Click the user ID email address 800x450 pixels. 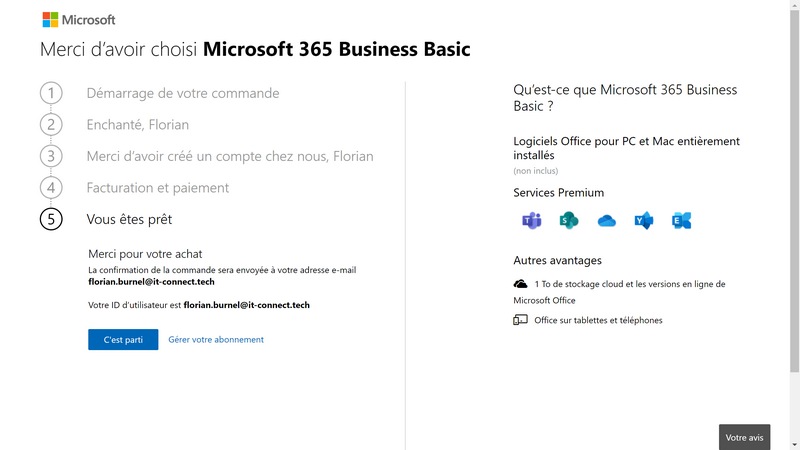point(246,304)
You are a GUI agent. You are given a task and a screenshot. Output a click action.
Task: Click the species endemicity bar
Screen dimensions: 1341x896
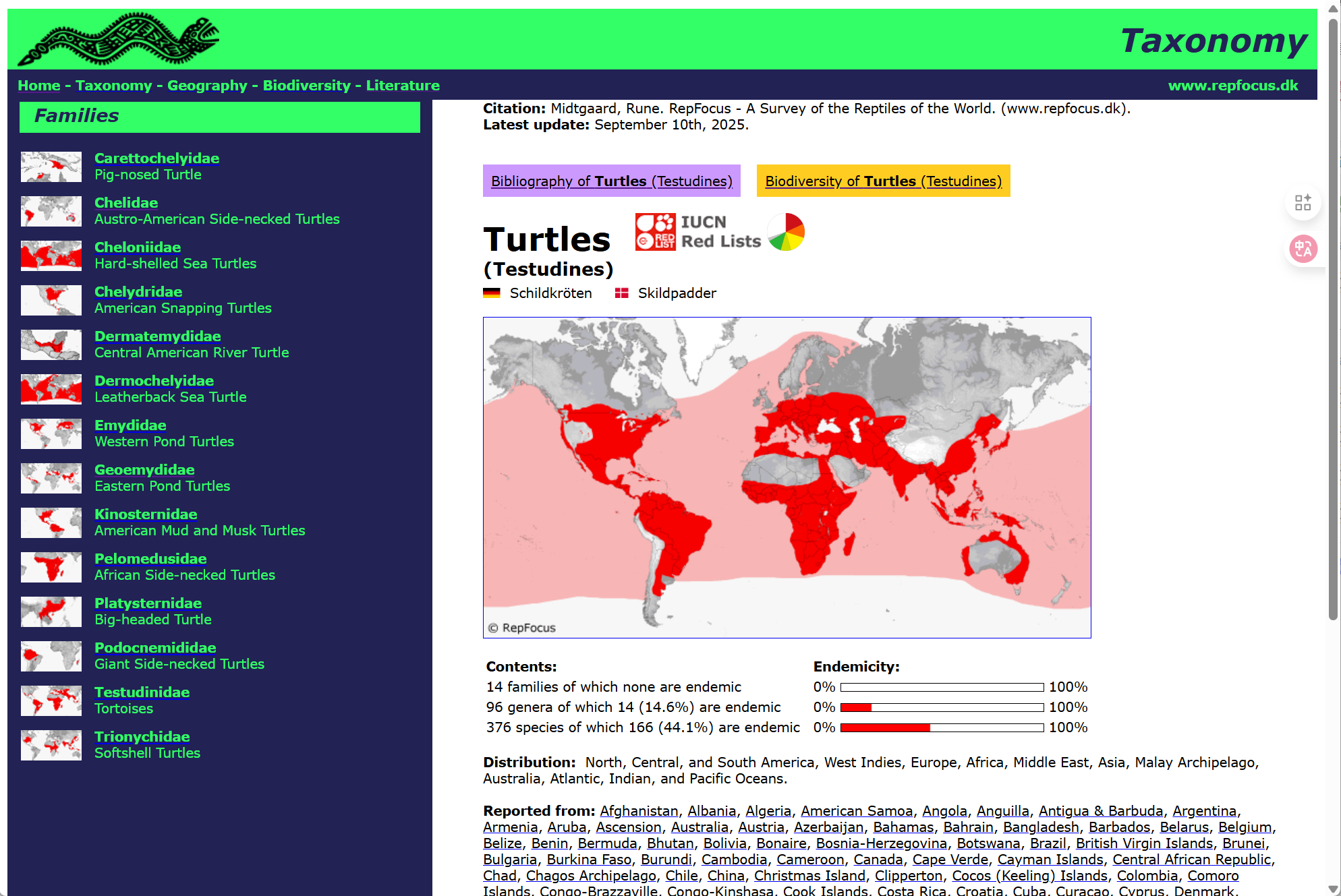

* * *

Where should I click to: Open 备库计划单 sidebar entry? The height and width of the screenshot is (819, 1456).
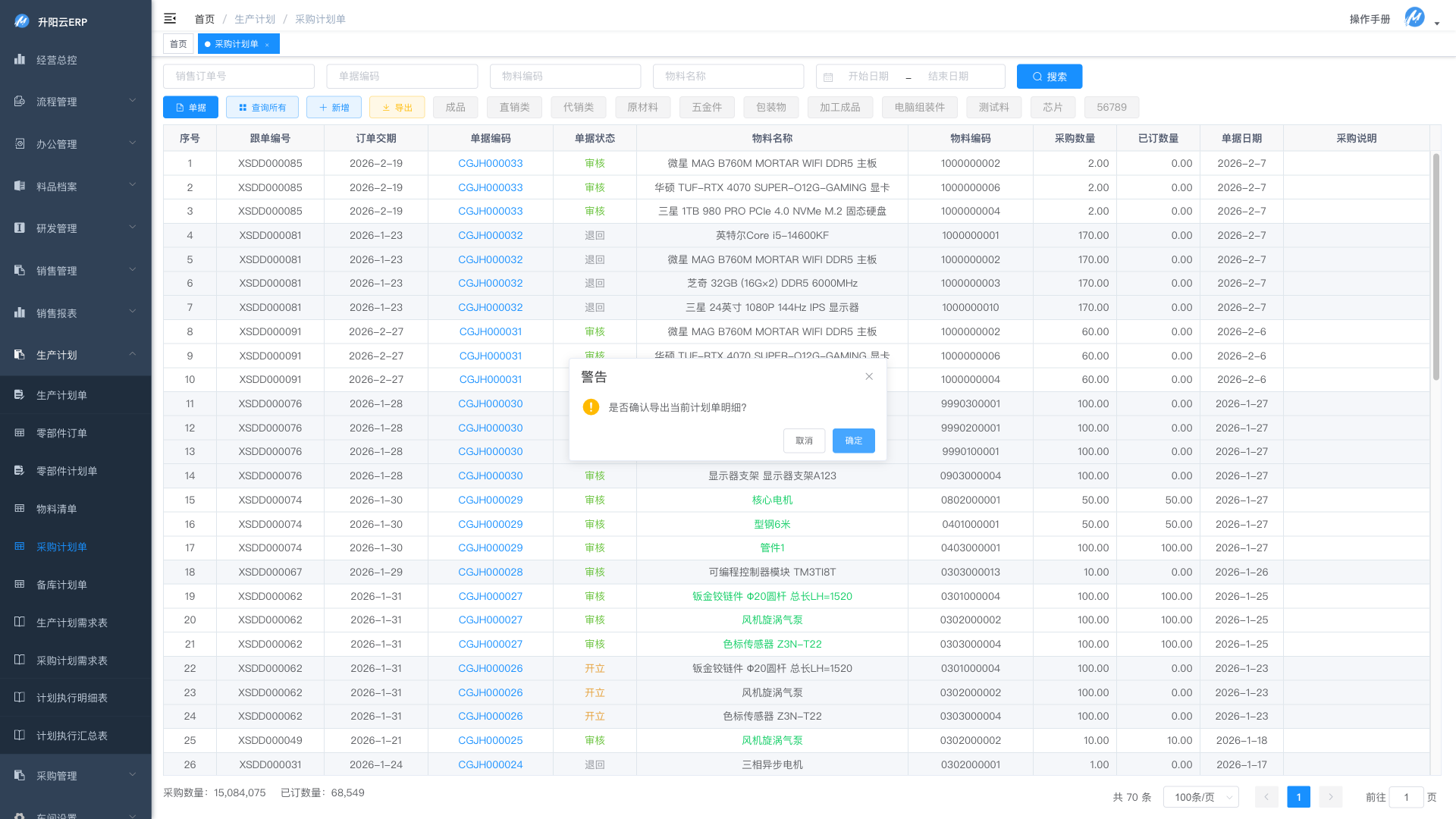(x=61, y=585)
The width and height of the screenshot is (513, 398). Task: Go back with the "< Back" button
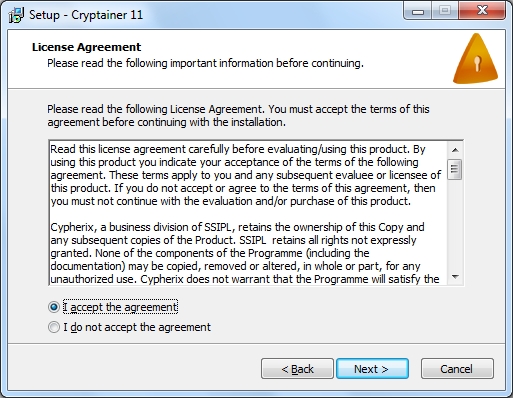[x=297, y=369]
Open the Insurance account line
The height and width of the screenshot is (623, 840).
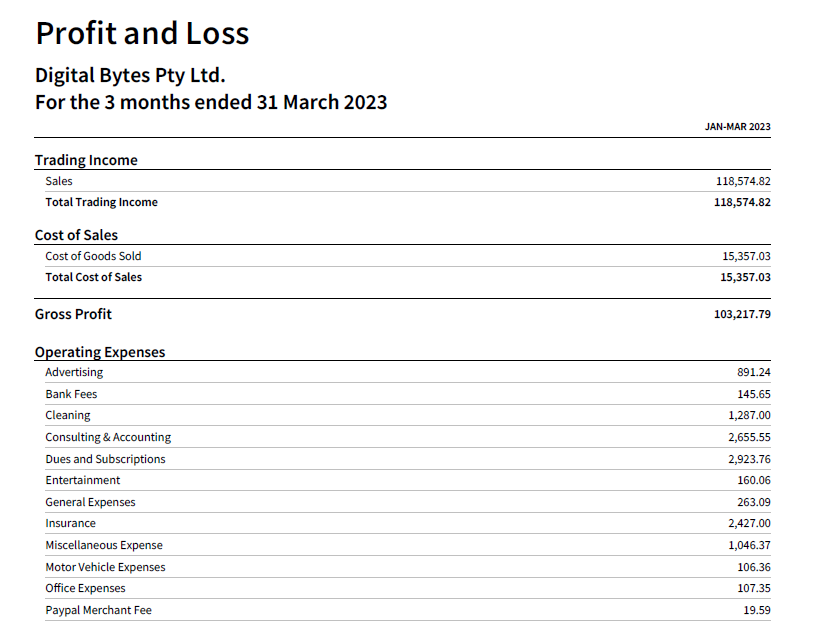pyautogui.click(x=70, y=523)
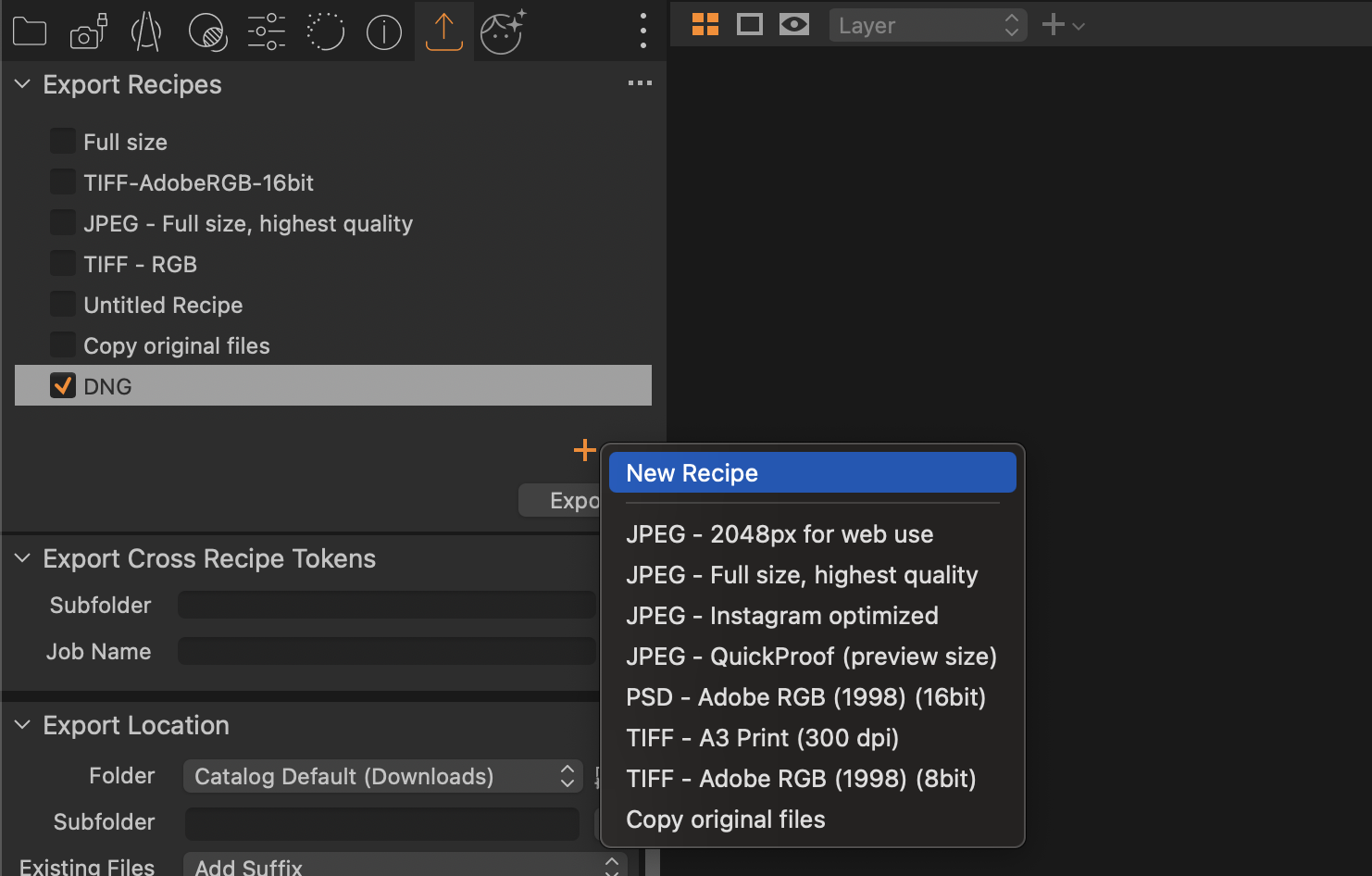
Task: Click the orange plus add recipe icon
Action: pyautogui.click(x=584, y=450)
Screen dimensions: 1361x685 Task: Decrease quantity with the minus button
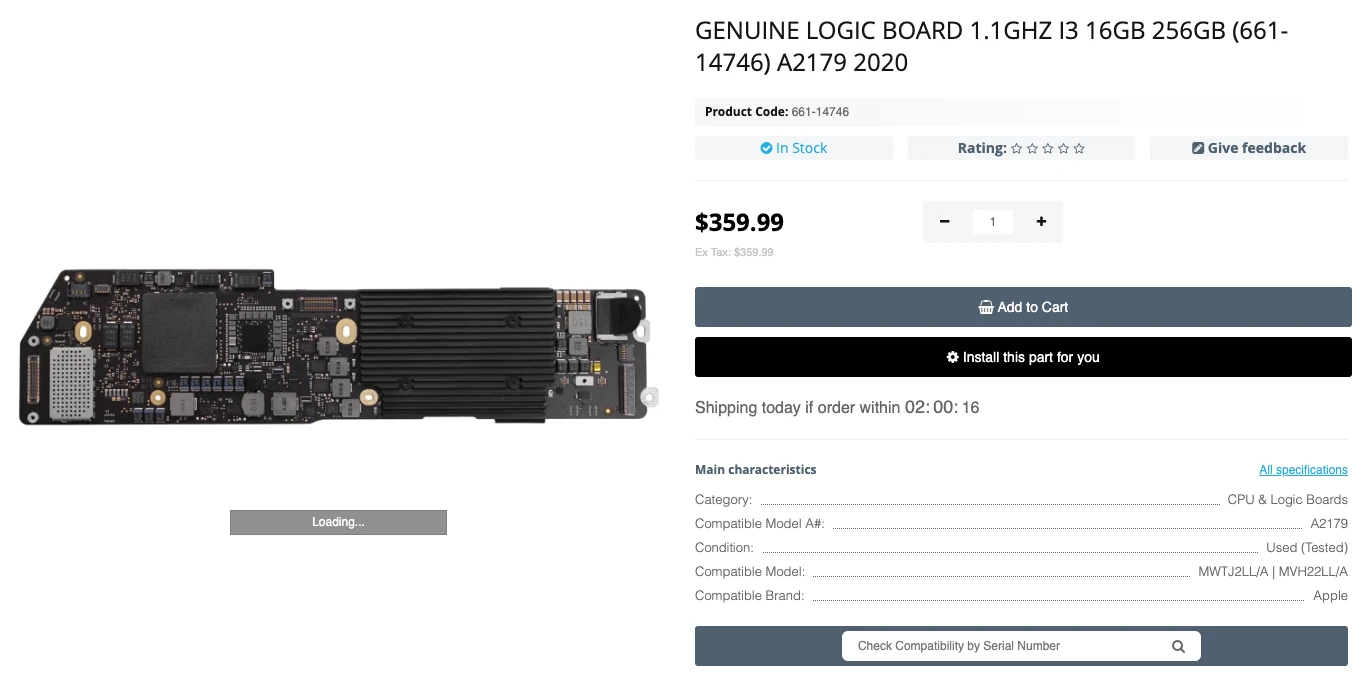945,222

...

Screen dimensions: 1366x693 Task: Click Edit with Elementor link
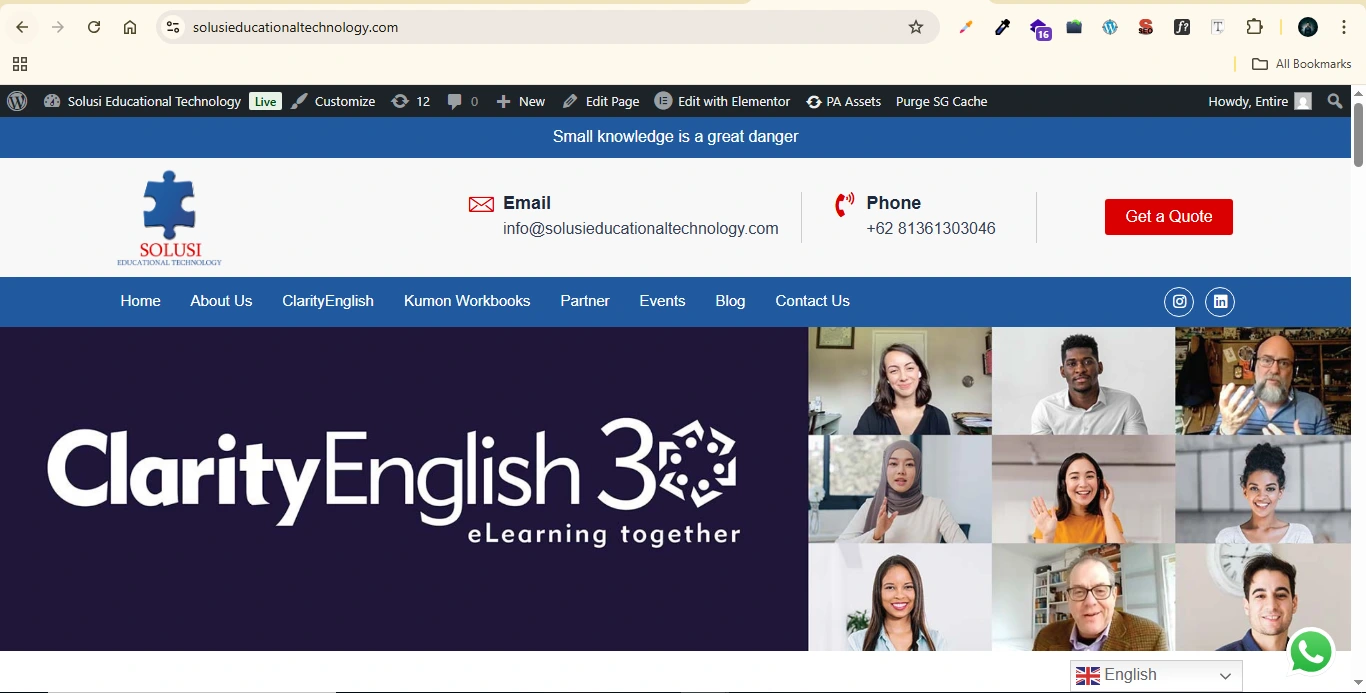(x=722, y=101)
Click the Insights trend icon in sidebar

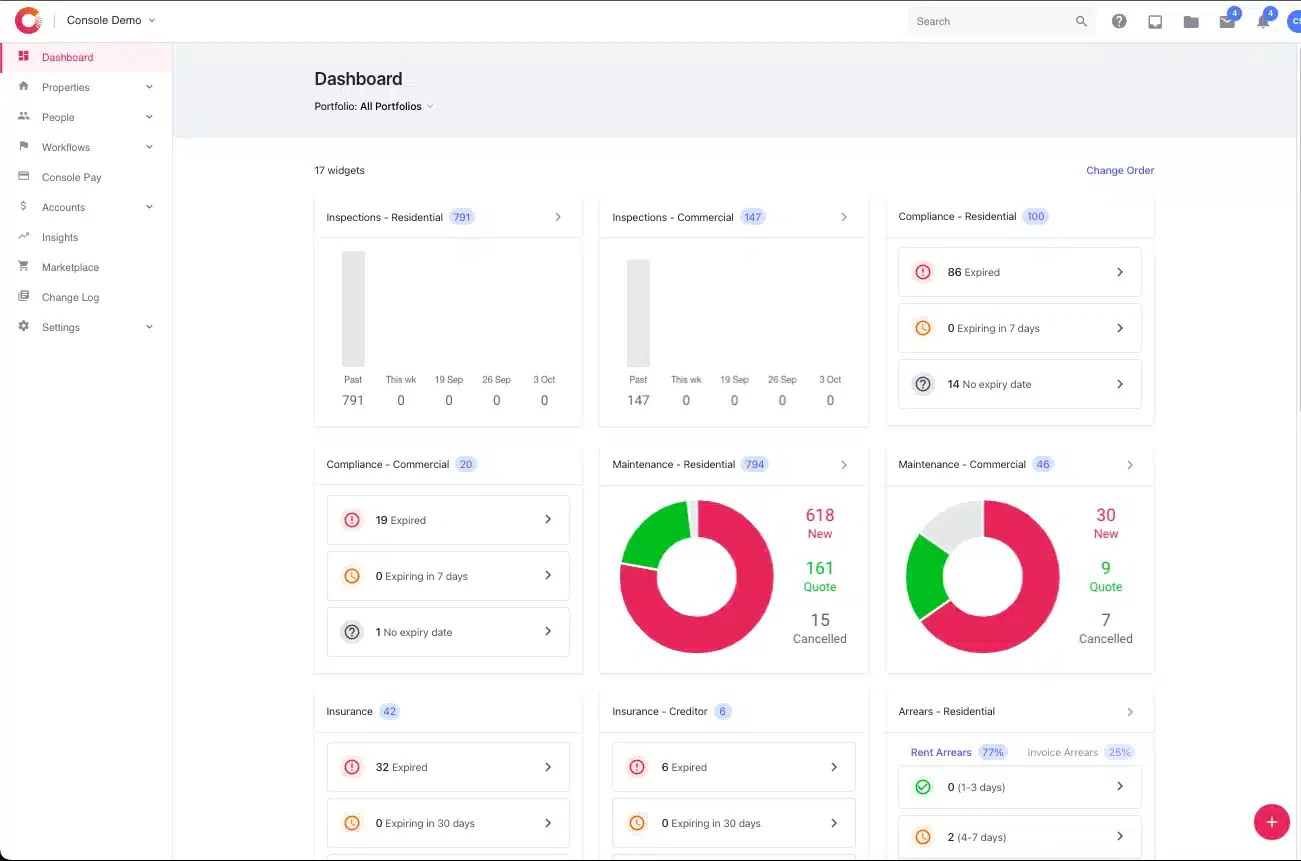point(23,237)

#### [Task instructions]
Copy the material between the lines holding "Screen dimensions: 1366x693" and "point(23,237)", inclusive, and swap "Insights trend icon" for "Insights chart icon" while leaving everything else unchanged. Leave the pictures out of your copy.

#### [Answer for the task]
Screen dimensions: 1366x693 Task: Click Edit with Elementor link
(x=722, y=101)
Click the Insights chart icon in sidebar

point(23,237)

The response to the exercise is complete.